L’obiettivo è ambizioso. Provare a fermare le “grandi dimissioni” dei dipendenti comunali.
Statali, sbloccati i concorsi: arrivano i super-funzionari. Stipendi fino a 100 mila euro
Qual è il problema degli Enti locali? I Comuni sono le amministrazioni che pagano meno nel pubblico impiego i loro dipendenti. Secondo i dati dell’ultimo Conto annuale del Tesoro, i dipendenti degli enti locali (non dirigenti) guadagnano in media 30.214 euro lordi all’anno, contro i circa 33 mila euro medi di ministeri, i 38 mila delle Agenzie Fiscali e i 34 mila dell’Inps. Posizioni per le quali spesso sono richieste le stesse competenze. Inevitabile l’attrazione dei dipendenti comunali verso le amministrazioni che pagano meglio. Un dato messo nero su bianco nella bozza di direttiva che sarà consegnata all’Aran, l’Agenzia che per il governo siede al tavolo delle trattative con i sindacati, per avviare il tavolo negoziale sul nuovo contratto di lavoro. «Il nuovo contratto», si legge nel documento, «deve tenere in considerazione la fondamentale premessa che la maggior parte degli enti vive una fase di particolare difficoltà, determinata dalla scarsa attrattività economica dell’impiego, in confronto alle pubbliche amministrazioni degli altri comparti». Questo, si legge ancora, determina un duplice fenomeno: «da un lato scarsa partecipazione ai concorsi banditi agli enti locali, dall’altro significativi flussi di mobilità in uscita verso altri enti».

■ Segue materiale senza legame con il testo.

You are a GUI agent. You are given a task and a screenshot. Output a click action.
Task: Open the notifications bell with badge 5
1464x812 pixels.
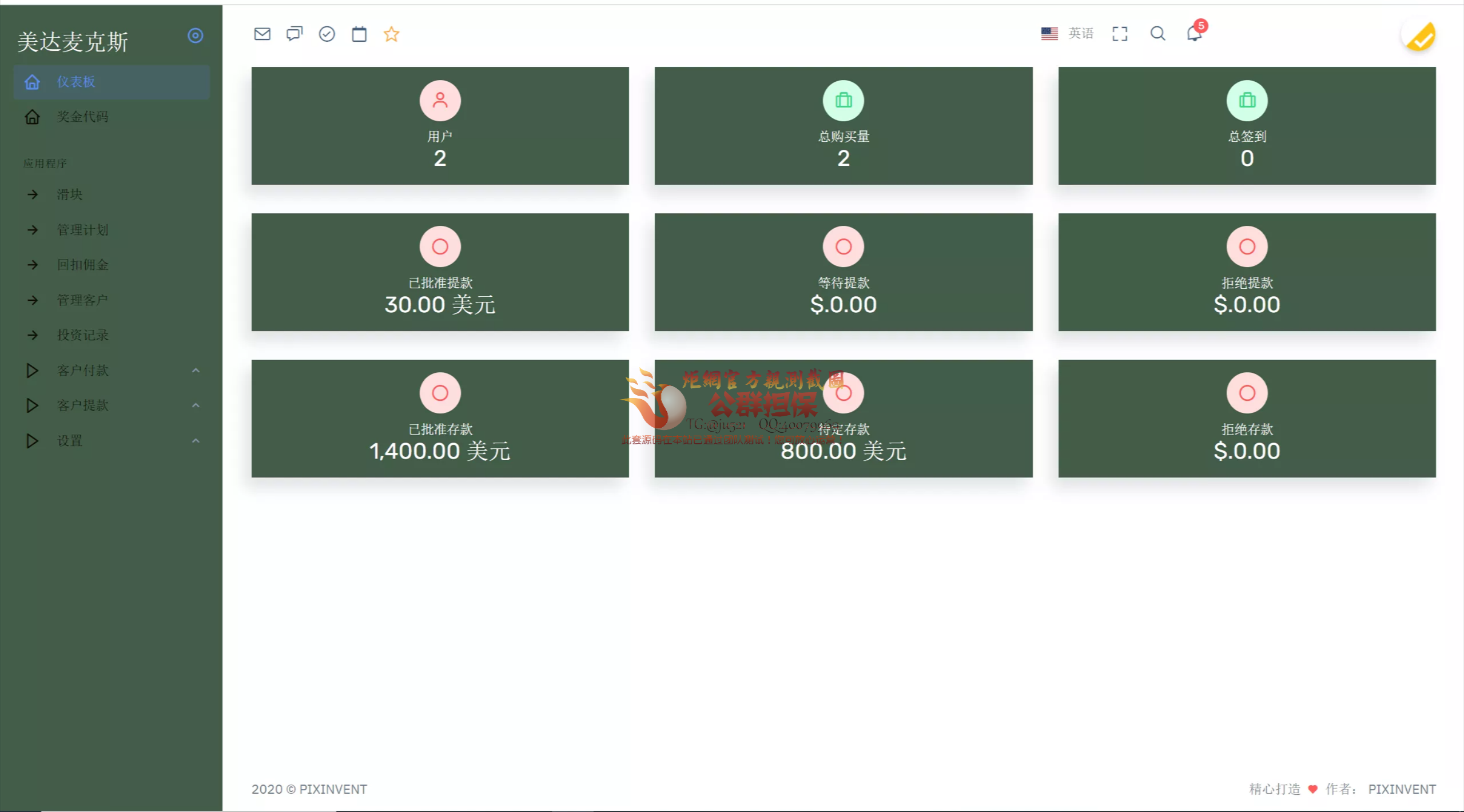(x=1194, y=34)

Ma la vera domanda è: come si fa a frenare questa grande fuga? La bozza di direttiva spiega che «il nuovo contratto dovrà intervenire in modo innovativo sugli istituti del trattamento economico e del welfare integrativo, impiegando tutti i margini utili per potenziare l’interesse all’impiego negli enti attualmente meno attrattivi». Uno degli strumenti «innovativi», si legge sempre nel documento, è la «semplificazione delle procedure relative al riconoscimento dei differenziali economici, prendendo in considerazione, con riferimento al requisito dell’esperienza professionale, prioritariamente i servizi prestati presso l’ente».
IL PASSAGGIO
Come detto si tratta di una sorta di “premio fedeltà” a chi rimane nell’Ente, Comune o Provincia che sia. Il “differenziale stipendiale” è una sorta di superminimo che, per un funzionario, vale 1.600 euro l’anno in più. L’ultimo contratto dice che l’esperienza professionale, può valere al massimo il 40% nel giudizio che viene dato su ogni dipendente per ottenere questo scatto. Il resto deve essere valutazione individuale. L’intenzione, insomma, sembrerebbe quella di voler alzare questa soglia e soprattutto legarla alla permanenza all’interno di uno stesso Ente. È una strada percorribile? «Prima di commentare», dice Antonio Naddeo, presidente dell’Aran, «è necessario attendere l’atto definitivo di indirizzo. Ma è noto che per gli Enti locali esiste un problema di attrattività dovuto alle retribuzioni più basse». Un problema che, secondo Naddeo, andrebbe risolto alla radice, «trovando maggiori risorse da destinare al trattamento economico dei dipendenti degli Enti locali».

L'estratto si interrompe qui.